Re: [ADMIN] Bad recovery: no pg_xlog/RECOVERYXLOG

От
Mark Kirkwood
Дата:
Stephen,

On 03/11/17 00:11, Stephen Frost wrote:

>
> Sure, that'll work much of the time, but that's about like saying that
> PG could run without fsync being enabled much of the time and everything
> will be ok.  Both are accurate, but hopefully you'll agree that PG
> really should always be run with fsync enabled.

It is completely different - this is a 'straw man' argument, and justs 
serves to confuse this discussion.

>
>> Also, if what you are suggesting were actually the case, almost
>> everyone's streaming replication (and/or log shipping) would be
>> broken all the time.
> No, again, this isn't an argument about if it'll work most of the time
> or not, it's about if it's correct.  PG without fsync will work most of
> the time too, but that doesn't mean it's actually correct.

No, it is pointing out that if your argument were correct, then there 
should be the above side effects - there are not, which is significant.

The crux of your argument seems to be concerning the synchronization 
between pg_basbackup finishing and being sure you have the required 
archive logs. Now just so we are all clear, when pg_basebackup ends it 
essentially calls do_pg_stop_backup (from xlog.c) which ensures that all 
required WAL files are archived, or to be precise here makes sure 
archive_command has been run successfully for each required WAL file.

Your entire argument seems about whether said WAL is fsync'ed to disk, 
and how this is impossible to ensure in a shell script. Actually it is 
possible quite simply: e.g suppose you archive command is:

rsync ... targetserver:/disk

There are several ways to get that to sync:

rsync .. targetserver:/disk && ssh target server sync

Alternatively amend  vm.dirty_bytes on targetserver to be < 16M, or 
mount the /disk with sync option!

So it is clearly *possible*.

However, I think you are obsessing over the minutiae of fsync to single 
server/disk when there are much more important (read likely to happen) 
problems to consider. For me, the critical consideration is, not 'are 
the WAL files there *right now*'..but 'will they be there tomorrow when 
I need them for a restore'? Next is 'will they be the same/undamaged 
when I read them tomorrow'?

This is why I'm *not* obsessing about fsyncing...make where you store 
these WAL files *reliable*...either via proxying/ip splitting so you 
send stuff to more that one server (if we are still thinking server + 
disk = backup solution). Alternatively use a distributed object store 
(Swift, S3 etc) that handle that for you, and in addition they checksum 
and heal any individual node data corruption for you as well.
>> With respect to 'If I would like to develop etc etc..' - err, all I
>> was doing in this thread was helping the original poster make his
>> stuff a bit better - I'll continue to do that.
> Ignoring the basic requirements which I outlined isn't helping him get
> to a reliable backup system.

Actually I was helping him get a *reliable* backup system, I think you 
misunderstood how swift changes the picture compared to a single 
server/single disk design.

regards

Mark


-- 
Sent via pgsql-admin mailing list (pgsql-admin@postgresql.org)
To make changes to your subscription:
http://www.postgresql.org/mailpref/pgsql-admin

Re: [ADMIN] Bad recovery: no pg_xlog/RECOVERYXLOG

От
Stephen Frost
Дата:
Mark,

* Mark Kirkwood (mark.kirkwood@catalyst.net.nz) wrote:
> On 03/11/17 00:11, Stephen Frost wrote:
> >Sure, that'll work much of the time, but that's about like saying that
> >PG could run without fsync being enabled much of the time and everything
> >will be ok.  Both are accurate, but hopefully you'll agree that PG
> >really should always be run with fsync enabled.
>
> It is completely different - this is a 'straw man' argument, and
> justs serves to confuse this discussion.

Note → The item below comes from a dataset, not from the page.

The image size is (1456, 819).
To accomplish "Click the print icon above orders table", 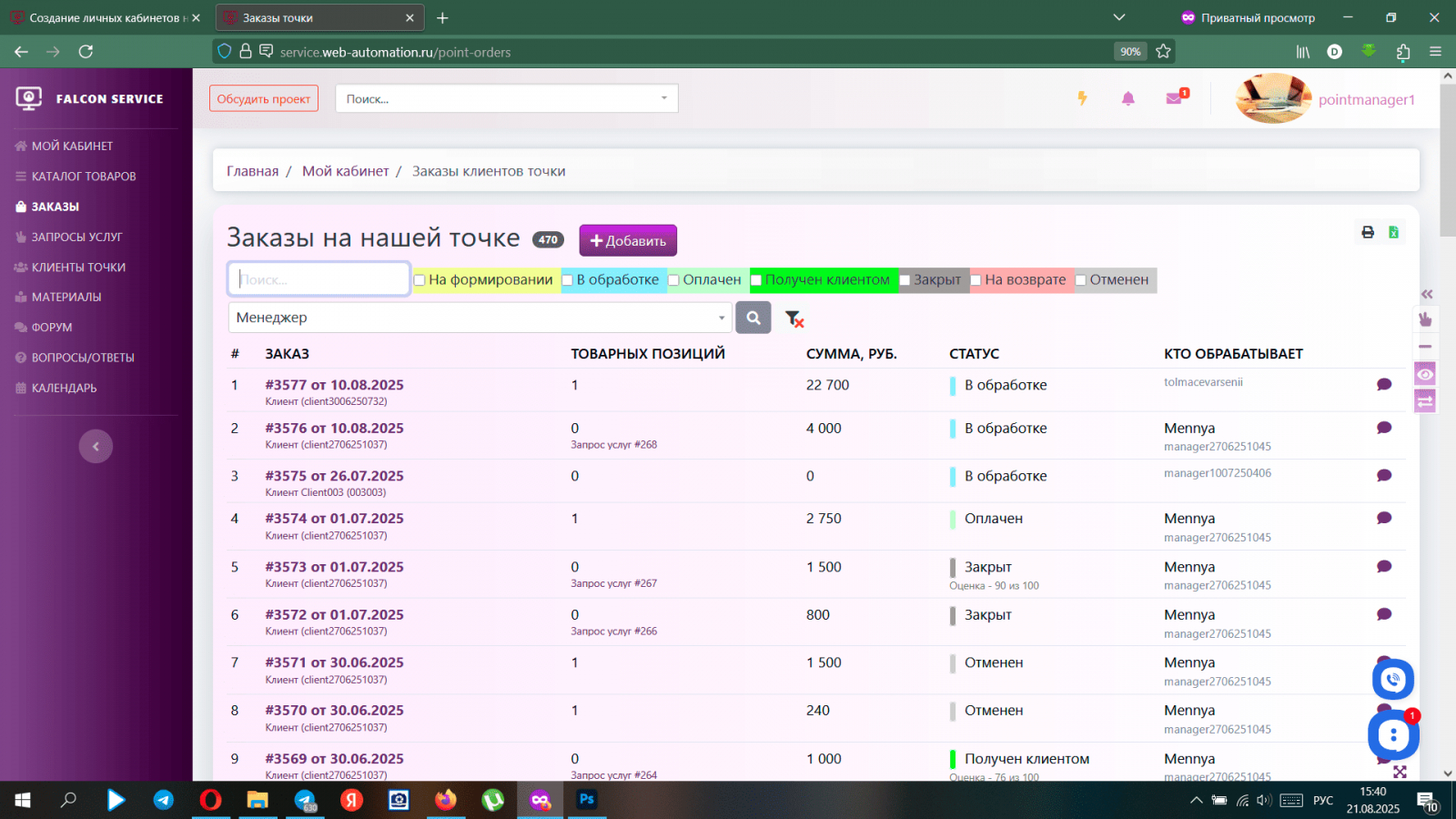I will (1367, 232).
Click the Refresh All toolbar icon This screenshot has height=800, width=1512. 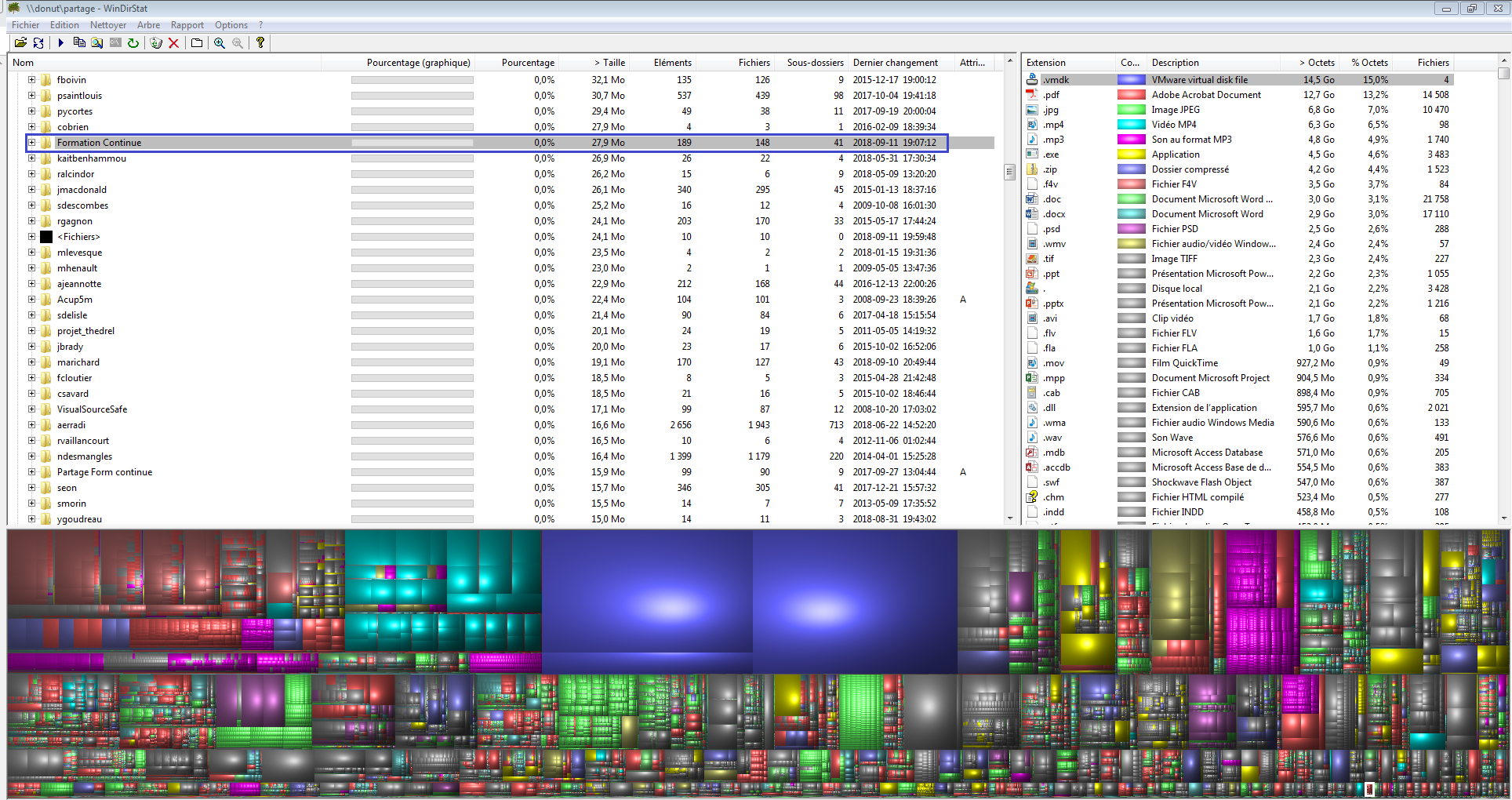pos(38,43)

I don't see it as any different at all.  The point I was trying to make
there is that there's a minimum requirement for backups, just as there
is for ACID compliance, and any solution needs to meet that minimum to
be considered.

> The crux of your argument seems to be concerning the synchronization
> between pg_basbackup finishing and being sure you have the required
> archive logs. Now just so we are all clear, when pg_basebackup ends
> it essentially calls do_pg_stop_backup (from xlog.c) which ensures
> that all required WAL files are archived, or to be precise here
> makes sure archive_command has been run successfully for each
> required WAL file.

pg_basebackup talks the replication protocol, to be clear, and sends a
BASE_BACKUP message, of which one of the options is 'NOWAIT' to indicate
if the server should wait until all of the WAL has been archived.
Typically, pg_basebackup does send a 'NOWAIT' to tell the server to not
hold up the final message until all of the WAL has been archived,
because it's handling the verification of the WAL having been archived.
In the unusual case that WAL isn't included with the pg_basebackup it
looks like it would wait for the archive_command to complete, which is
better than I had thought (and hadn't noticed on my first glance through
the code), though that does depend on a functional and perfect
archive_command, and there's no shortage of reasons for why that might
not be the case at the time the backup is happening.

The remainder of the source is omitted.